This document is about representing numbers in computers. We will first explore the concept of binary numbers. Then, we will learn how integers are stored in the computer. Finally, we will learn about floating point representation of real numbers.

We will first look at two sample programs with *bugs*. These bugs are examples of unpleasant surprises that can occur if we do not properly understand how the numbers are stored. Once we learn how the numbers are represented in the computer, we will learn the limitations and tradeoffs that must be made in designing the computers. Then we will be able to write the code that will not have unwanted behavior due to vulnerabilities resulting from representations of integers and real numbers.
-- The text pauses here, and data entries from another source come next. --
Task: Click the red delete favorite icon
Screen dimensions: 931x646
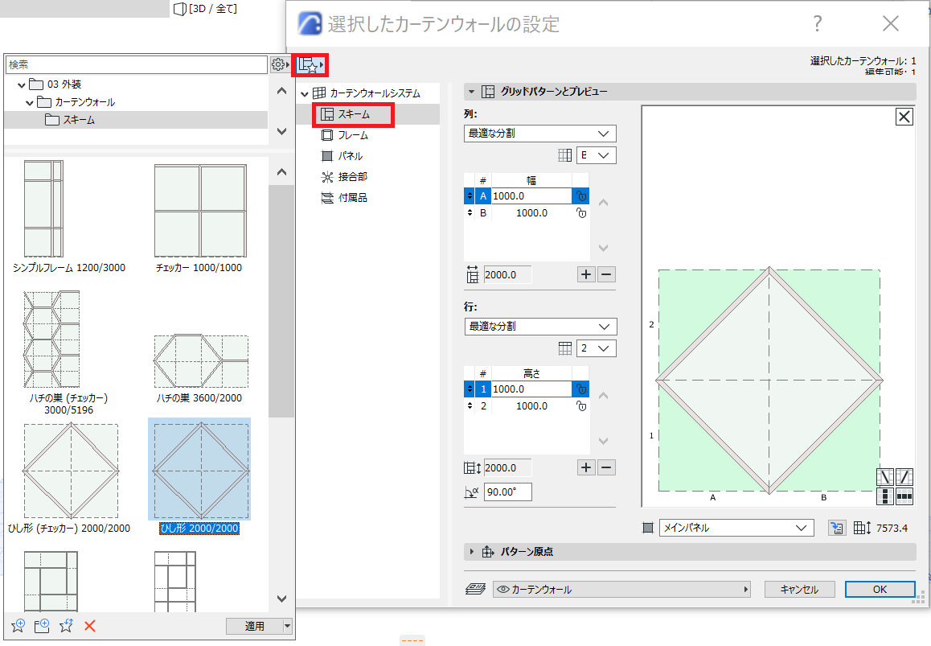Action: click(90, 626)

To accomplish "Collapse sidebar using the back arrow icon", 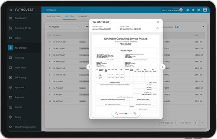I will 11,10.
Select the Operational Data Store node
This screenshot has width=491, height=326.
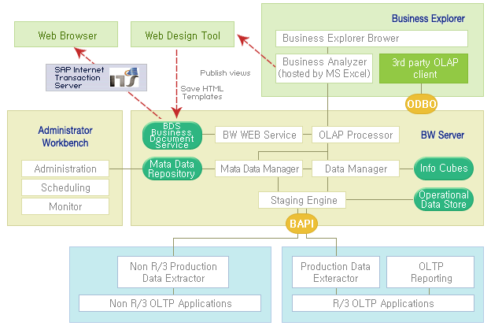point(443,200)
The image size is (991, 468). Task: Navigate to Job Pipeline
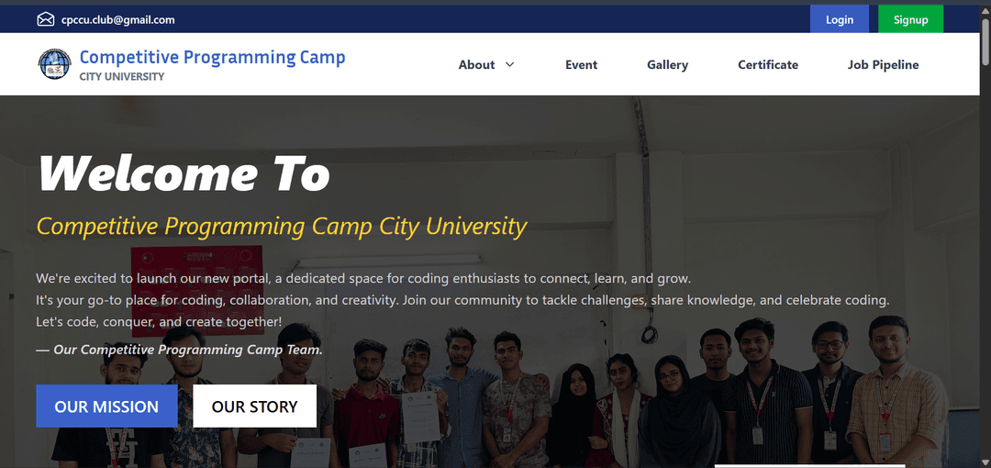click(883, 64)
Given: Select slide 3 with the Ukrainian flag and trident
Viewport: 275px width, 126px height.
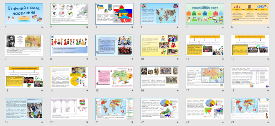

#include<iostream> int main(){ int x=1 ; for(int i=0;i<35;++i){ std::cout<<i<<"\t"<<x<<"\n"; x = x*2; } return 0; }

The program prints the powers of \(2\). Everything goes well with the exponents \(0\), \(1\), \(\dots\), \(30\). We get \(2^0=1\), \(2^1=2\), \(2^2=4\), \(2^3=8\), \(2^4=16\), \(2^5=32\), \(\dots\), \(2^{30}=1073741824\). However, this is where it gets surprising, and, mathematically incorrect: The computer thinks that

\[2^{31}=-2147483648,\mbox{ and } 2^{32}=2^{33}=\cdots = 0.\]We will learn that this is due to the fact that `int`

is stored as a \(32\)-bit number whose first bit is the sign. We will learn even more than that. We will learn how the storage is implemented using technique called *Two's complement*.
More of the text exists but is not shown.